Circles crossing at equal angles
Let \(A\), \(B\), \(C\), and \(D\) be four circles, with pairs \(AB\), \(BC\), \(CD\), and \(DA\) crossing at equal angles (and no crossings among the other two pairs). Then it turns out that the two curvy quadrilaterals forming the inside and outside boundaries of the union of disks each have a circle through their four vertices:
The proof of the theorem is not difficult, once you notice that it’s invariant under Möbius transformations: the four given circles and their crossing angles transform to another four circles with the same crossing angles, preserving any cocircularities among the eight crossing points. So start by finding a Möbius transformation that makes two opposite circles \(A\) and \(C\) become the same size as each other. Because of the equality of crossing angles, both of the other two circles must have centers on the perpendicular bisector to line \(AC\). There’s still a one-dimensional family of Möbius transformations remaining that preserves the position of \(A\) and \(C\) but moves the other circles along this bisector; use this remaining degree of freedom to move the other two circles so that their centers are equidistant from line \(AC\). Then, because of the equality of crossing angles, circles \(B\) and \(D\) must have the same radii. So we have transformed the input to a position where the circles are centered at the vertices of a rhombus with opposite pairs having the same radius. By symmetry, the crossing points must lie on two rectangles, and the four corners of each rectangle are cocircular.
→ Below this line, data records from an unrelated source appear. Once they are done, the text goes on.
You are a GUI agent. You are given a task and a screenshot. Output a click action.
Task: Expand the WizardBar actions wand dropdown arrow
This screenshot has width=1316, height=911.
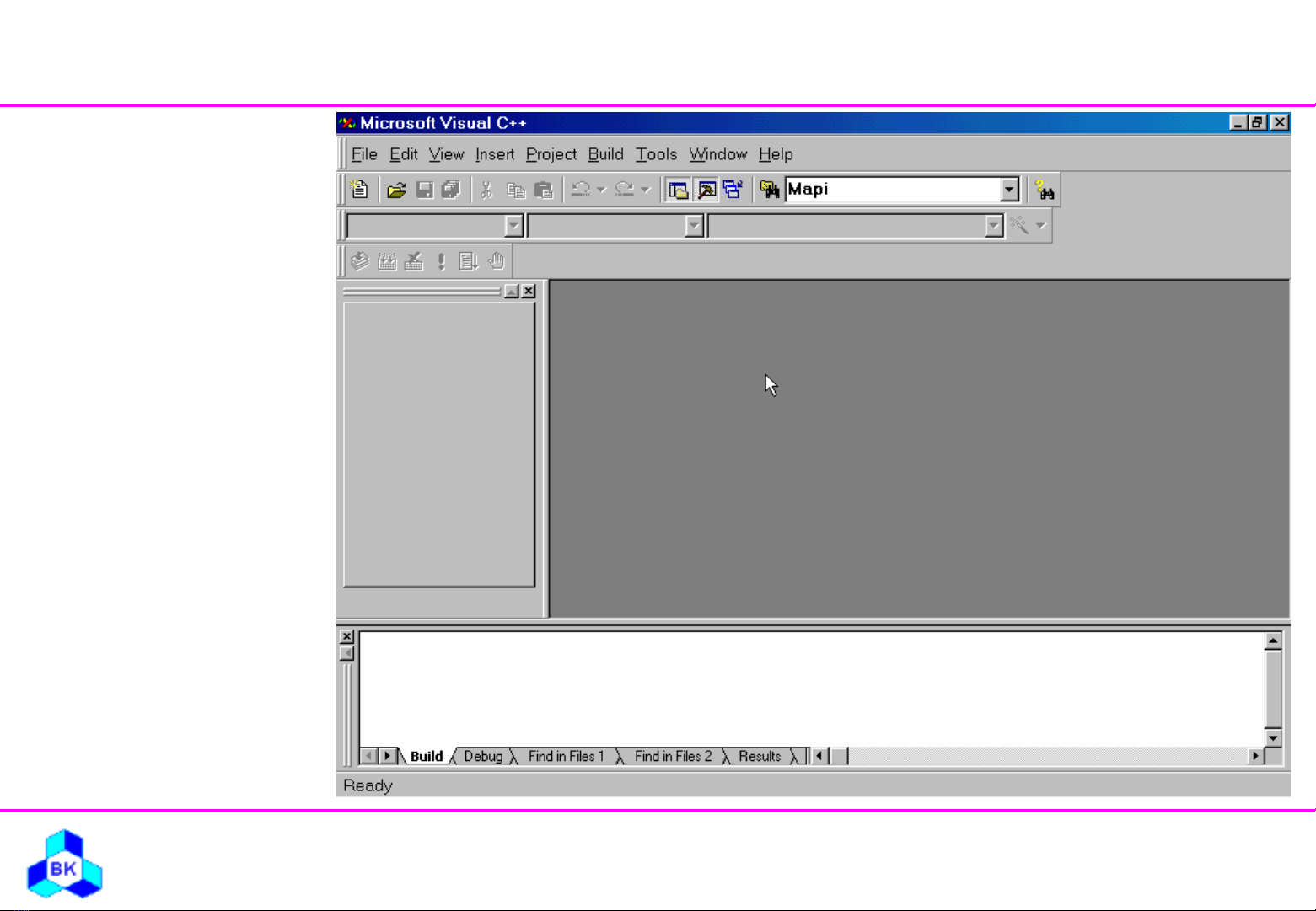(x=1041, y=226)
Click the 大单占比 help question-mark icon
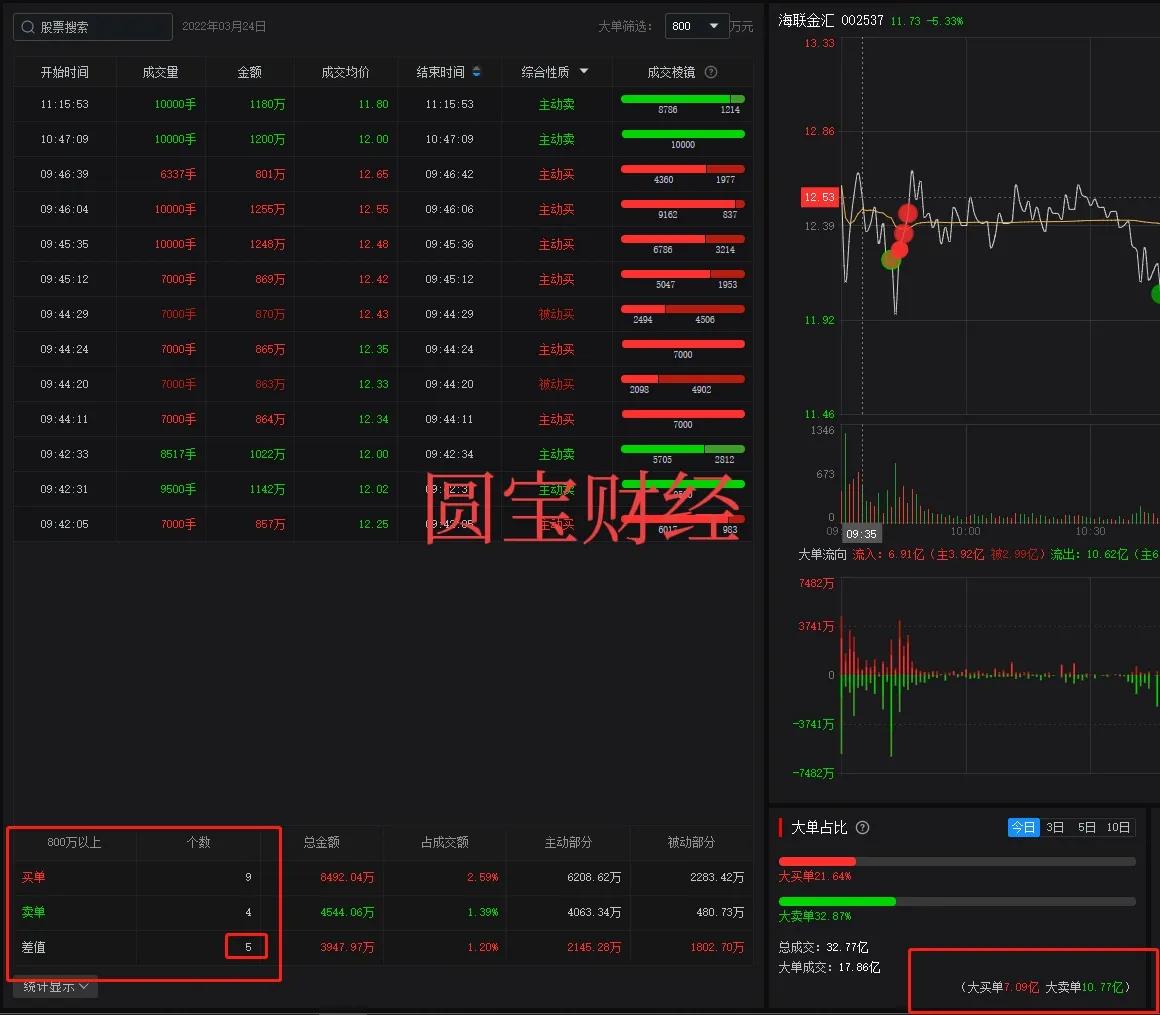The image size is (1160, 1015). tap(863, 827)
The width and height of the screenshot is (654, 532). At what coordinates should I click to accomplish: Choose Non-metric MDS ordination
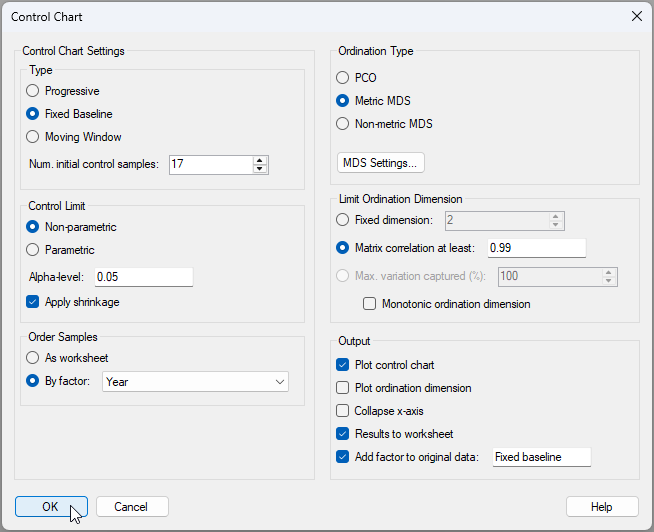pos(343,124)
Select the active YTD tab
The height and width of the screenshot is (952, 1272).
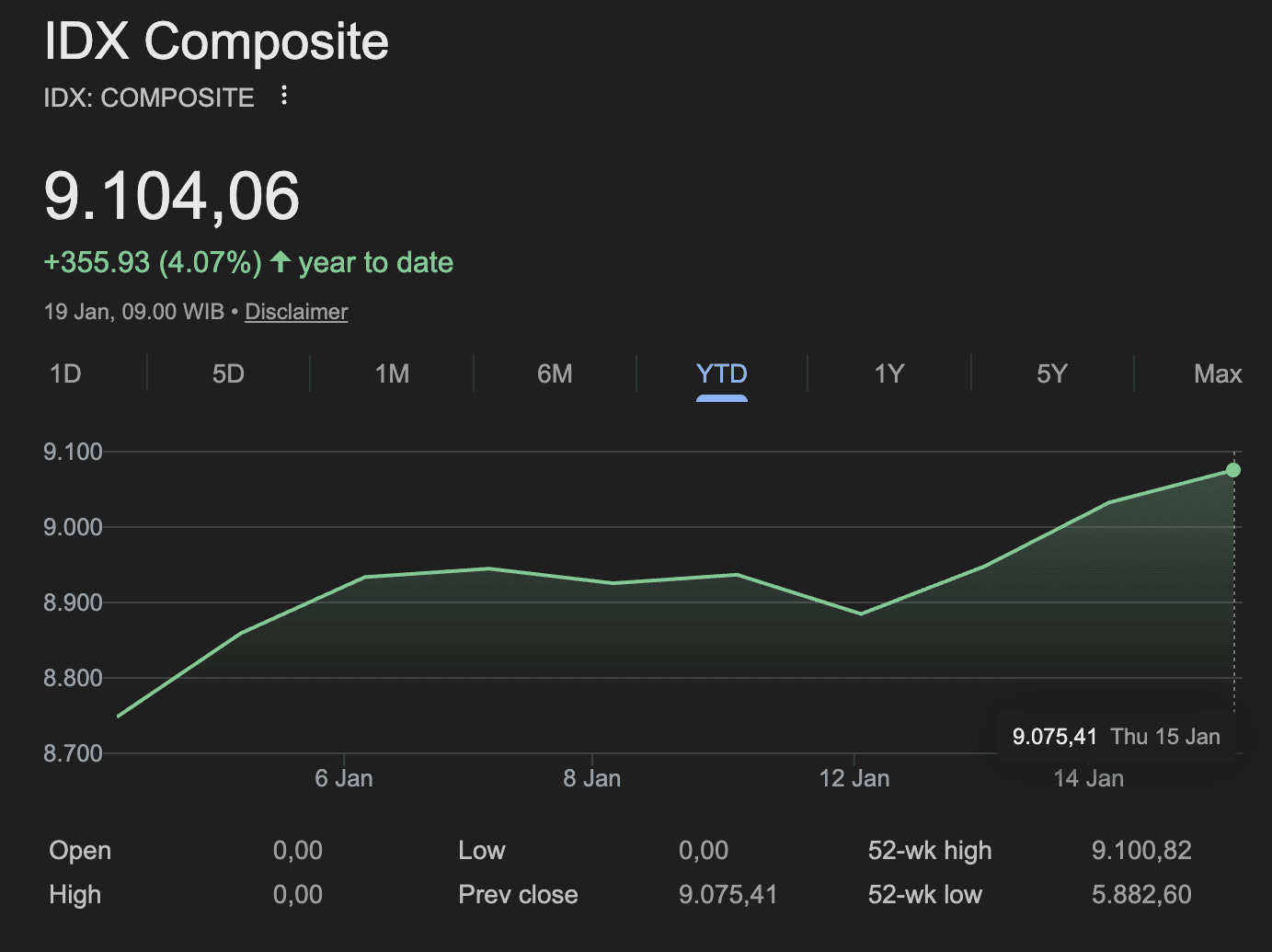(721, 374)
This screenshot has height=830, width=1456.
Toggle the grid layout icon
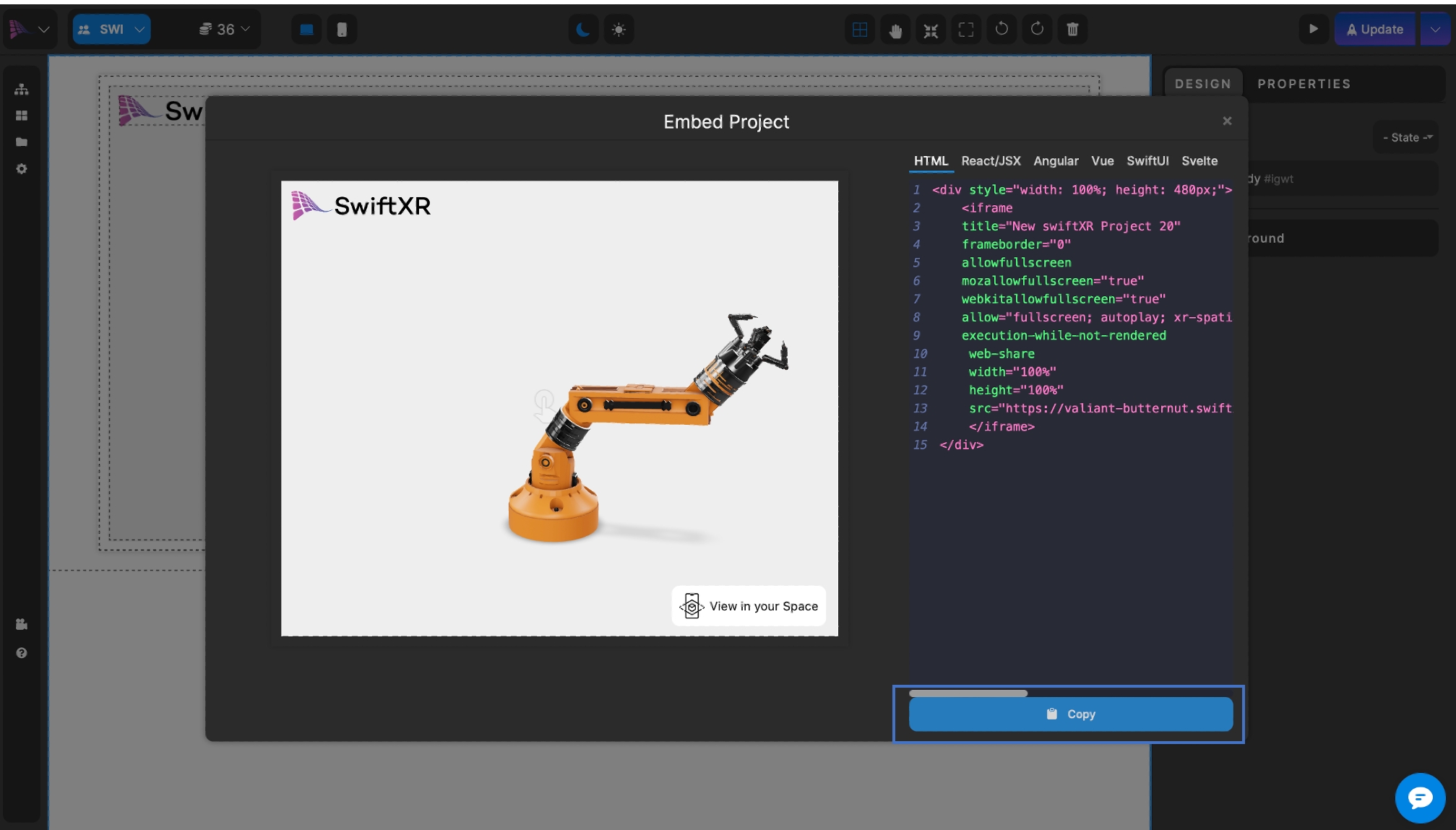860,30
This can be extended to some configurations of circles where the opposite pairs cross each other rather than staying disjoint, but you have to be more careful about what happens when more than two circles cross at one point, and about determining which of the two supplementary angles at each crossing to use as the crossing angle of the two circles. If you’re not careful, you get situations like the one below where two degenerate circles (the coordinate axes) are crossed at equal angles by two more circles, but where the eight crossings do not form another two circles.
Maybe the easiest way to state the more general result is that if a non-self-crossing quadrilateral with circular-arc sides has four equal interior angles at its vertices, then it is cyclic. I used a special case of this, for right-angled quadrilaterals, in my paper “A Möbius-invariant power diagram and its applications to soap bubbles and planar Lombardi drawing” (Discrete Comput. Geom. 2014). This formulation also works for the special case when all four angles are zero, which was used in a mesh generation algorithm by Bern, Mitchell, and Ruppert (“Linear-size nonobtuse triangulation of polygons”, Discrete Comput. Geom. 1995).
I don’t know whether this theorem has appeared previously, but it’s obviously related to Miquel’s six-circle theorem, which takes five circles (without assumption about angles) and produces a sixth in a configuration closely resembling what you get from the four given circles and two produced circles of this theorem.